| Task goal |
Which lines in the data below contain the word "perform"? Collect each of those lines and copy it out in full.

| Material supplied |
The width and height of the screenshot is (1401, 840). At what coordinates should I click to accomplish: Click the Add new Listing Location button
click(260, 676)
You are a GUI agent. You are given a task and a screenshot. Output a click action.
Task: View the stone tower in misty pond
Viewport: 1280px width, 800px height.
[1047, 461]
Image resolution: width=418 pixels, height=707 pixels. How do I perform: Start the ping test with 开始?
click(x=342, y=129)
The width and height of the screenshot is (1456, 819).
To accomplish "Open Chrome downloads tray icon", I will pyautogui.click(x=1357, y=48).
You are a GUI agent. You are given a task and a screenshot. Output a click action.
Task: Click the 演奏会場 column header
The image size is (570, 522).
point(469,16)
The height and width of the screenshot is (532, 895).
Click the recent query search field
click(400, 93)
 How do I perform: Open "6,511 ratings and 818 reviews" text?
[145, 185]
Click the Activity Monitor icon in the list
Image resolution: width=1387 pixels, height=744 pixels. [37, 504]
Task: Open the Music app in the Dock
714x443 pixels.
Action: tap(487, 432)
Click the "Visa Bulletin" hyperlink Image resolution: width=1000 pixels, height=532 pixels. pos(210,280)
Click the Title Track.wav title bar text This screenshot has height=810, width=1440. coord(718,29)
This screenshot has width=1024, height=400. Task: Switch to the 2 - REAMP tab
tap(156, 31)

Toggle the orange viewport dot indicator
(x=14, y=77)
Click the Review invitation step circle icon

| Task solution |
Image resolution: width=418 pixels, height=707 pixels. How do I perform: Start the ping test with 开始?
 How do I perform: Open "6,511 ratings and 818 reviews" text?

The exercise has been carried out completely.